Come avviene l'interazione della proteina spike della variante Omicron, molto contagiosa, con gli anticorpi prodotti dal nostro organismo? Un'innovativa procedura bioinformatica è stata messa a punto per spiegare l'elevata trasmissibilità di tale variante e prevedere gli effetti di possibili nuove varianti Covid sulle difese immunitarie già sviluppate. Una ricerca svolta in collaborazione tra l'Istituto di scienze dell'alimentazione del Consiglio nazionale delle ricerche di Avellino e il Dipartimento di chimica e biologia "A. Zambelli" dell'Università di Salerno, nata a seguito di problematiche discusse nel corso di incontri con il Joint Research Centre della Commissione Europea, ha approfondito lo studio della proteina spike della variante Omicron del SARS-CoV-2. L'obiettivo è stato indagare due aspetti: da un lato comprendere come questa interagisce con il recettore ACE2 - cioè la via di ingresso nelle nostre cellule -, dall'altro verificare se gli anticorpi sviluppati dall'organismo umano contro la proteina spike delle precedenti varianti riescono in qualche modo a "riconoscerla".
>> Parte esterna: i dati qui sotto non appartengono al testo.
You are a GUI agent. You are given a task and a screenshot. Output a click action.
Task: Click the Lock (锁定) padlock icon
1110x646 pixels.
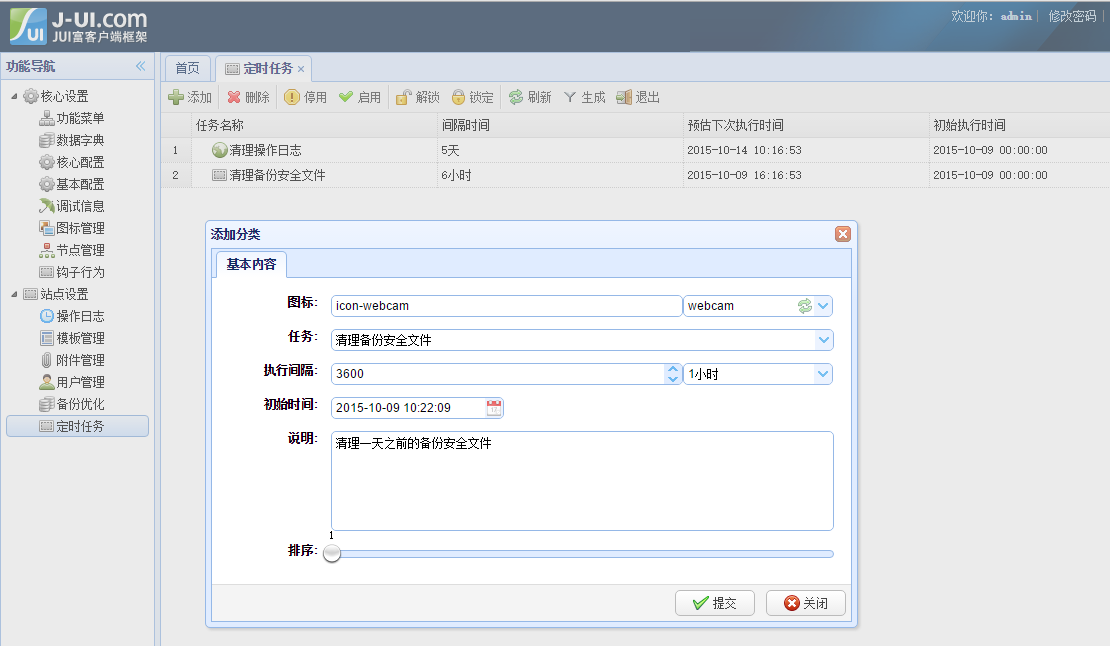click(458, 97)
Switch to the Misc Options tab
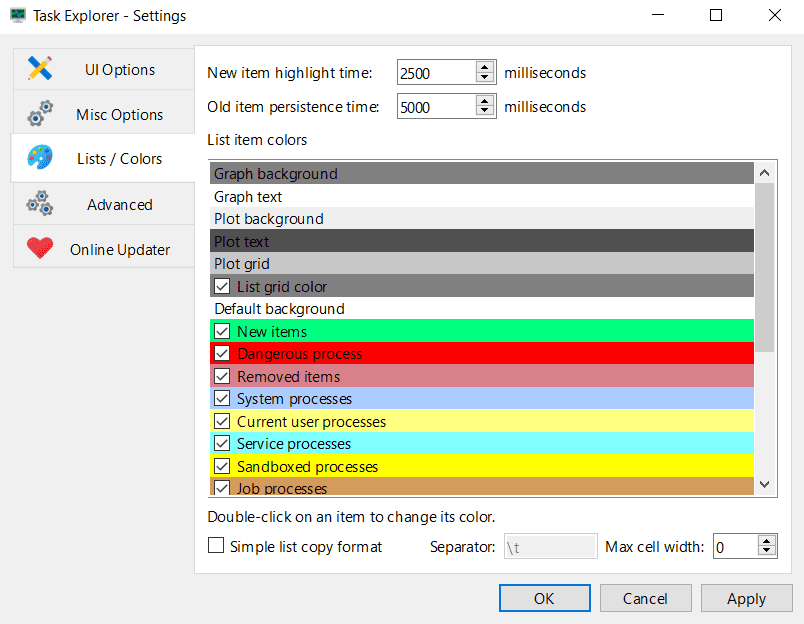This screenshot has height=624, width=804. tap(104, 114)
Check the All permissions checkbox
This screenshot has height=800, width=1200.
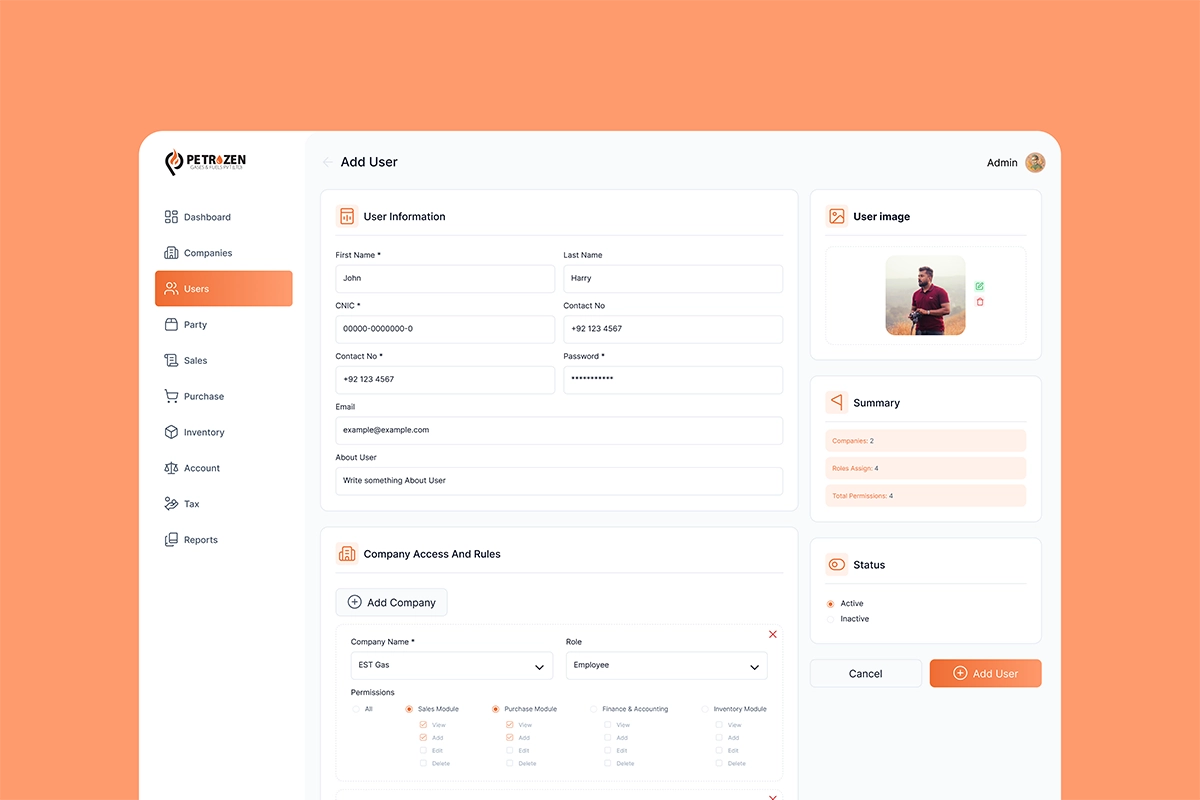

Lo studio, pubblicato su "Molecules", ha richiesto la realizzazione di una procedura bioinformatica automatizzata con la quale è stato possibile simulare le variazioni degli amminoacidi della proteina spike presenti nella variante Omicron. Questo ha permesso di ottenere dei modelli di interazione della nuova proteina spike con gli anticorpi, sulla base di oltre 150 modelli molecolari di complessi spike-anticorpo già noti per le precedenti varianti del virus, e di analizzare le caratteristiche dell'interazione evidenziando come la nuova proteina spike possa essere riconosciuta o meno dagli anticorpi sviluppati contro le vecchie varianti.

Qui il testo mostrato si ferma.